▶ **Work order 1**
In the forum thread about Bella, what did the writer buy for her because she drinks a lot?
▶ **Work order 2**
Transcribe the part of the forum thread about Bella starting with "The other day she manage" and going on through "(May 20, 2021)".

▶ **Selected passage**
[Start of Attachment]

The other day she manage to get out of the dog run portion and into the side garden.  I saw her right away, I keep a close watch on her.  She jumped against the gate, until the latch loosened and it opened, but it closed behind her so she was trapped.  . Anyway, she readily came out when called.  I now have a clip on that gate as well to prevent this issue.

Got her two new larger water dishes.  She drinks a lot.  She now lets us pet her a bit and seems to enjoy it more.


----------



## Aneeda72 (May 20, 2021)

Bella has not bitten in a while.  The other day she grabbed my hand, little pressure, I said no, and she released.  Still not trusting her if she is excited, but I think she is learning not to bite, finally.  She goes to get groomed today and then spayed next week.


----------



## Sliverfox (May 27, 2021)

Wondering  how Bella is  doing.


----------



## Youngatheart (May 27, 2021)

Aneeda72 said:


> It is getting closer to the time that our new puppy comes home.  I’ve spent a small fortune on all the things I needed to buy-good thing the stimulus came.  Every time I think I have everything I could possibly need, I find something else I need.  . You would think we are getting a human baby instead of a puppy.

[End of Attachment]

▶ **Given data**
[Start of Attachment]

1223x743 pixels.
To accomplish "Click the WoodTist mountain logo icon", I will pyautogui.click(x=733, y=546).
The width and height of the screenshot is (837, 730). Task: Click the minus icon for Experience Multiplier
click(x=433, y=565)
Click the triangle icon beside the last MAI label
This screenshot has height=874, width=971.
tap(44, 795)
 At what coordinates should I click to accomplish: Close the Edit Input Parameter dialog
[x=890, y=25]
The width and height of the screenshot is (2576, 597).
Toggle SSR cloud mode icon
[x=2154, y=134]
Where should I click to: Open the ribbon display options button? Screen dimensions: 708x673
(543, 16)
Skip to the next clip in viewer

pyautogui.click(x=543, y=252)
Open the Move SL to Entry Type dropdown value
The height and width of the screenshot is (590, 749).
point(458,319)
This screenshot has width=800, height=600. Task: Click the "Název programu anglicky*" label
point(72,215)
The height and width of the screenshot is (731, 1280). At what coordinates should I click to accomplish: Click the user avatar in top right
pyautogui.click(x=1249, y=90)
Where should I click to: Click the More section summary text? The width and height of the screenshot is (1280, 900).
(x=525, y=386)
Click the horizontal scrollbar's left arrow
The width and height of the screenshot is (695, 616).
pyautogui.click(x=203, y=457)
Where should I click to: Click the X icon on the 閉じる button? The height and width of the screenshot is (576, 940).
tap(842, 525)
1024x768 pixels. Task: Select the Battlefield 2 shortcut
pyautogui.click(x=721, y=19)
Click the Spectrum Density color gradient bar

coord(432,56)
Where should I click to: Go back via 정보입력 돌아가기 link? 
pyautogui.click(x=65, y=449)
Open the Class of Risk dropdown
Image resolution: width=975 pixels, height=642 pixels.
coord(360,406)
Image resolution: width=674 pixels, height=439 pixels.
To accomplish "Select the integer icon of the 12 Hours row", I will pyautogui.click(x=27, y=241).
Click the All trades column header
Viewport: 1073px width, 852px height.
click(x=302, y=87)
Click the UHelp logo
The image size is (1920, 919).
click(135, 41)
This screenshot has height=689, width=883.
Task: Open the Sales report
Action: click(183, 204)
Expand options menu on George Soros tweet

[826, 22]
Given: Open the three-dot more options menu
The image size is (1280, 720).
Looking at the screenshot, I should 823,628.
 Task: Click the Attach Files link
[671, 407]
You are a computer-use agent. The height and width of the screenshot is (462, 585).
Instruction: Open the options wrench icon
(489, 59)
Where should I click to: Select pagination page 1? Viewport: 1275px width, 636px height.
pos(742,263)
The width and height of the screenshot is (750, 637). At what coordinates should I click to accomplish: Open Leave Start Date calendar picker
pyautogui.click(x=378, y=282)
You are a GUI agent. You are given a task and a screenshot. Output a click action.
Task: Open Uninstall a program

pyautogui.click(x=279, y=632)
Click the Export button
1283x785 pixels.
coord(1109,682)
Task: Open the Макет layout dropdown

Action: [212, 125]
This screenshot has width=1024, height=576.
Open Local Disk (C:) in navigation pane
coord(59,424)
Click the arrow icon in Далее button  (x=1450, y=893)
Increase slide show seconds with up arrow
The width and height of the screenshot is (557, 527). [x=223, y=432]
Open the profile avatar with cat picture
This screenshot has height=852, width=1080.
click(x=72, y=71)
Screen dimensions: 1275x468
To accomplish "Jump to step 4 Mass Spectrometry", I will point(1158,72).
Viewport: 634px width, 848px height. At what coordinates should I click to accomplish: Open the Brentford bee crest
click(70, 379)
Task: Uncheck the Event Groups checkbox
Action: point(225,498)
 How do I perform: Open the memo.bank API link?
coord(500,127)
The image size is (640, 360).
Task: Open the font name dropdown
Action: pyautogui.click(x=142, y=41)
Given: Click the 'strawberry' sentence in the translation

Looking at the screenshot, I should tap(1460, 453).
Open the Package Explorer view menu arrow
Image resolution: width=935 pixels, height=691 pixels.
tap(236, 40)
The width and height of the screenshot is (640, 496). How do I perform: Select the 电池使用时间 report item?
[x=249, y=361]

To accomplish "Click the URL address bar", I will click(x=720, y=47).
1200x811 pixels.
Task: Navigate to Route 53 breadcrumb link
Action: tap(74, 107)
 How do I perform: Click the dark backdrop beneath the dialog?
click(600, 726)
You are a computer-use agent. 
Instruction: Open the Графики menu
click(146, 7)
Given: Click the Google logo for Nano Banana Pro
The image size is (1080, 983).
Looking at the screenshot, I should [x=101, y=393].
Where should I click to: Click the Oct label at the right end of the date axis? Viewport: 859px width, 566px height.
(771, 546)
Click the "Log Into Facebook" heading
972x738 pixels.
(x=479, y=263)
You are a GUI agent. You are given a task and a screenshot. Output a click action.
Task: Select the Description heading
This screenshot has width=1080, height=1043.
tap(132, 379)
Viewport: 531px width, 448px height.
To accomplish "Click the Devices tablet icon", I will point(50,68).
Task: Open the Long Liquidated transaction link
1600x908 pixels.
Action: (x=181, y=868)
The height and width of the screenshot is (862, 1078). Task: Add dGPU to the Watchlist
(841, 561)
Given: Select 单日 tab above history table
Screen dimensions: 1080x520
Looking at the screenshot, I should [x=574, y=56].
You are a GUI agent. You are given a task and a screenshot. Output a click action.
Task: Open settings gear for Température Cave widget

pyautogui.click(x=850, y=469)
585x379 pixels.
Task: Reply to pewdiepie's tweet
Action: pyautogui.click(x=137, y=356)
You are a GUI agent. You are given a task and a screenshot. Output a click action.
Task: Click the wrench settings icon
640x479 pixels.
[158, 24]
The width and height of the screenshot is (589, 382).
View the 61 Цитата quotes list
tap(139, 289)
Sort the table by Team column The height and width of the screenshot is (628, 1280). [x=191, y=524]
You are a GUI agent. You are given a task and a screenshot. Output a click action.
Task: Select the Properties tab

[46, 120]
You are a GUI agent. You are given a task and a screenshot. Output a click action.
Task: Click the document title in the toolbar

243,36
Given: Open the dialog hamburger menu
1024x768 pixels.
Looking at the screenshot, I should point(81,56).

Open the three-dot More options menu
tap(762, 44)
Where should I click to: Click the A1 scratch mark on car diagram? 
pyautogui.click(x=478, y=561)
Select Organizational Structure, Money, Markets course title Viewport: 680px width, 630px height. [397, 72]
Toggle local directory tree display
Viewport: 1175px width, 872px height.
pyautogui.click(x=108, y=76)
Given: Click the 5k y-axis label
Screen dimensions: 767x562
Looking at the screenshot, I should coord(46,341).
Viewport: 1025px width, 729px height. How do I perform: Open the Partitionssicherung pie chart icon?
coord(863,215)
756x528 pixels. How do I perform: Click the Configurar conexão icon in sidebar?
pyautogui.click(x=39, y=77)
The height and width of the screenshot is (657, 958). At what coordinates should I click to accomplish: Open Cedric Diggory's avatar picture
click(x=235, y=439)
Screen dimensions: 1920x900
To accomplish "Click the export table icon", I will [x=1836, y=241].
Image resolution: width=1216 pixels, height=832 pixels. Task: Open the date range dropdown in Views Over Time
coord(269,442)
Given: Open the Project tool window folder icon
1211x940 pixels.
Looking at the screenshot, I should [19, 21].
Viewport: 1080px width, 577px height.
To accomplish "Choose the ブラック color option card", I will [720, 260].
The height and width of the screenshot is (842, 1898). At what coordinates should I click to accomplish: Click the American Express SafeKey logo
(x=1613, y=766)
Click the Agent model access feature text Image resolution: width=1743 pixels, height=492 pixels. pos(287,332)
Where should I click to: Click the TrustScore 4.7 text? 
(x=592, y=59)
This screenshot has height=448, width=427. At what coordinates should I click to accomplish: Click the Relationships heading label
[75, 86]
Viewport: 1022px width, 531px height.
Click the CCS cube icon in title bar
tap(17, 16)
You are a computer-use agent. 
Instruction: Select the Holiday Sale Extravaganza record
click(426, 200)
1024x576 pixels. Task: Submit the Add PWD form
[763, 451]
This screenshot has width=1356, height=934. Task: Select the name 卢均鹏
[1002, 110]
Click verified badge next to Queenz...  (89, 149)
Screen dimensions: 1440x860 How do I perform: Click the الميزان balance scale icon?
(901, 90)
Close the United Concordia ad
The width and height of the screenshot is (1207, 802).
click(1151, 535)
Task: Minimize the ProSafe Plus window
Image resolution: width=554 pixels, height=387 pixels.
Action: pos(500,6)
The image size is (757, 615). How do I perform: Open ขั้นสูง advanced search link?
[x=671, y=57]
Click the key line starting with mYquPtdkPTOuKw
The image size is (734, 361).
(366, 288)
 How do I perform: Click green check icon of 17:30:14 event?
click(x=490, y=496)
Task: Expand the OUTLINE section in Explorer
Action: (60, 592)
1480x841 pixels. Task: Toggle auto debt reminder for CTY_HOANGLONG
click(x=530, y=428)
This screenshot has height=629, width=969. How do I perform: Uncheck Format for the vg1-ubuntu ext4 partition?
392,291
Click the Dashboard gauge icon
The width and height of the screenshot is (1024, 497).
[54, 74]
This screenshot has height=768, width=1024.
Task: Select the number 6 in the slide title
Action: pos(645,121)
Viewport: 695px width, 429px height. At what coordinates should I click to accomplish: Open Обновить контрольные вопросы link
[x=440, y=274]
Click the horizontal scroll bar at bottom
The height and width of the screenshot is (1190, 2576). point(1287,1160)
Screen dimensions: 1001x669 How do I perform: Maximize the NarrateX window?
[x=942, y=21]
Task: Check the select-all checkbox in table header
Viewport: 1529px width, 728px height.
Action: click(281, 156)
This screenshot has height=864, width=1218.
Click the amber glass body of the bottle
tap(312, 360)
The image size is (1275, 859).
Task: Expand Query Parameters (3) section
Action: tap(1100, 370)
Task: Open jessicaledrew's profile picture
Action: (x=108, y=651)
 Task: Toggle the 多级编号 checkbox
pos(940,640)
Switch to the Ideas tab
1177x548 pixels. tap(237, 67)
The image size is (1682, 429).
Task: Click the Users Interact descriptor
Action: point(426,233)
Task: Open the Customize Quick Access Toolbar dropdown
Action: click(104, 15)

[End of Attachment]

▶ **Answer box 1**
Two new larger water dishes.

▶ **Answer box 2**
The other day she manage to get out of the dog run portion and into the side garden.  I saw her right away, I keep a close watch on her.  She jumped against the gate, until the latch loosened and it opened, but it closed behind her so she was trapped.  . Anyway, she readily came out when called.  I now have a clip on that gate as well to prevent this issue.

Got her two new larger water dishes.  She drinks a lot.  She now lets us pet her a bit and seems to enjoy it more.


----------



## Aneeda72 (May 20, 2021)